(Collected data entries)
++++++++

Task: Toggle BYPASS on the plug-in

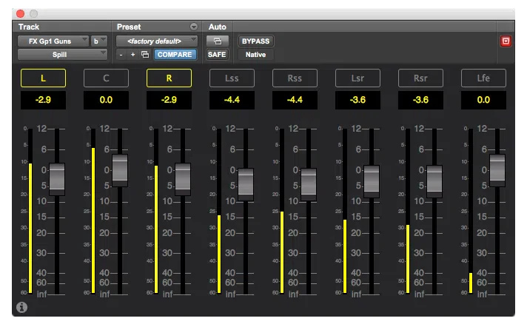Action: pos(255,41)

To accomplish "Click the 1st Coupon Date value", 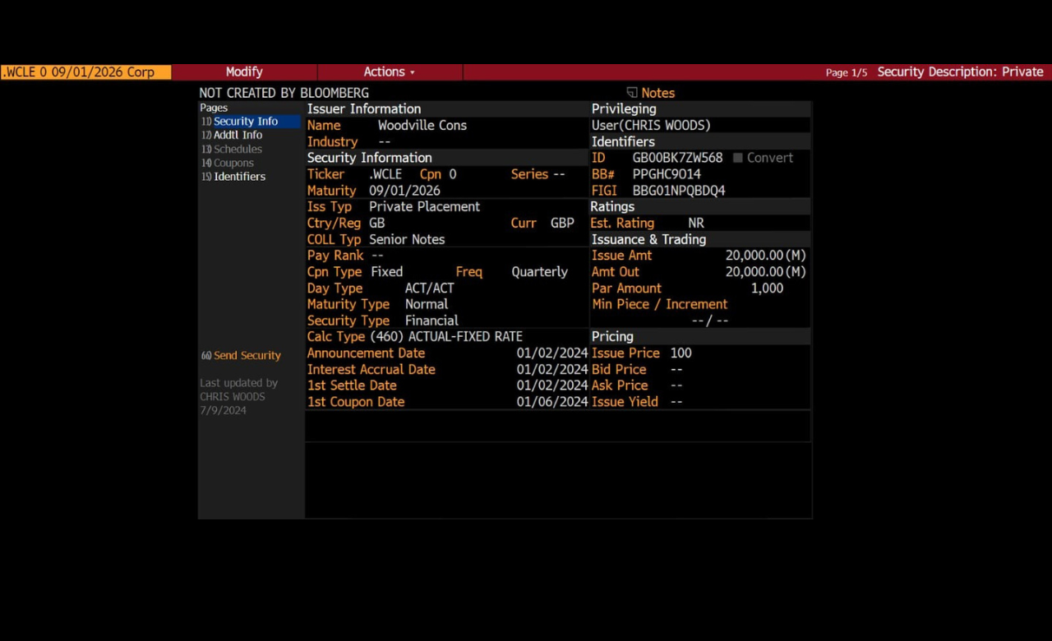I will click(x=552, y=402).
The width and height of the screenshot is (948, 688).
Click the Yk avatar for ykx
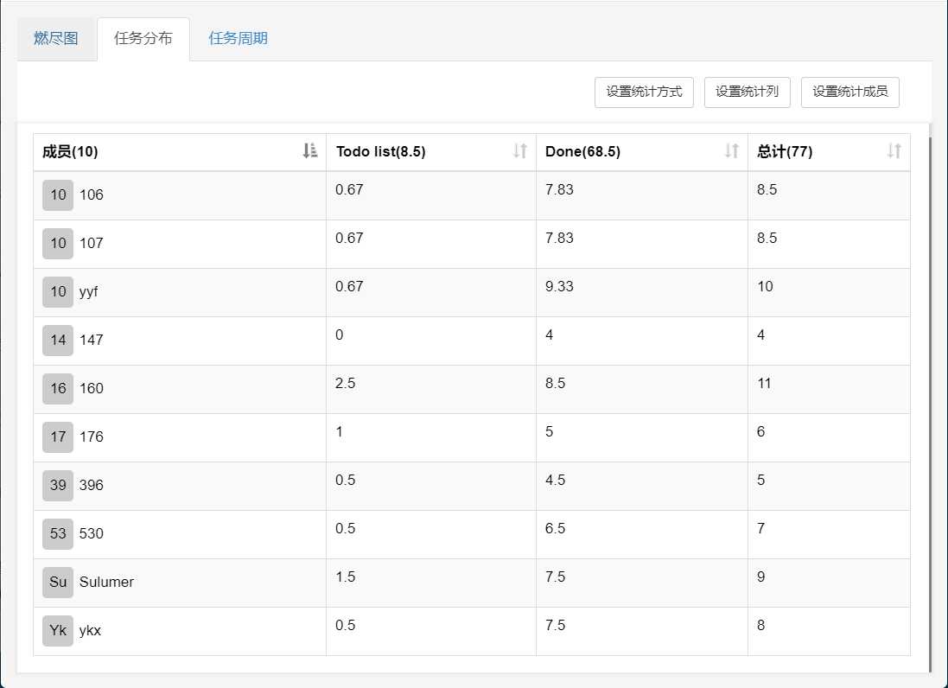point(58,631)
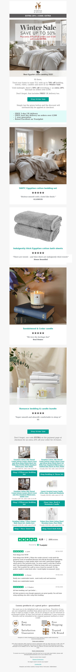The width and height of the screenshot is (76, 672).
Task: Click the Hampton & Astley stag logo
Action: pyautogui.click(x=38, y=8)
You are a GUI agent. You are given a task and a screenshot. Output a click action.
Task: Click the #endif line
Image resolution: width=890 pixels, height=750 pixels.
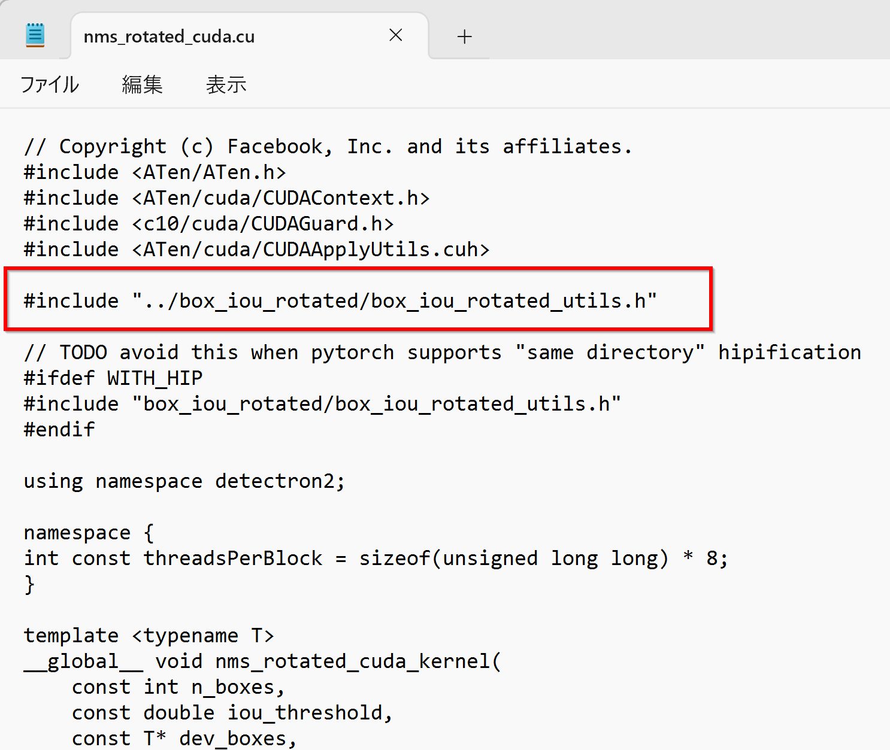(x=59, y=430)
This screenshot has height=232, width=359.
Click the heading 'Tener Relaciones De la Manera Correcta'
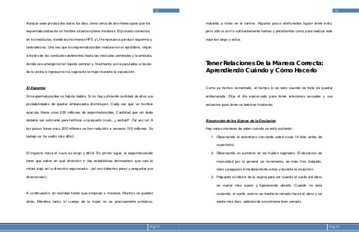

++++++++

Work instruction
From the line containing "Image resolution: width=890" through the last line of the entries, copy each line exactly and only those, skipping all pictures.

Reply to the task
Image resolution: width=890 pixels, height=750 pixels.
(x=59, y=430)
This screenshot has height=232, width=359.
Click the heading 'Tener Relaciones De la Manera Correcta'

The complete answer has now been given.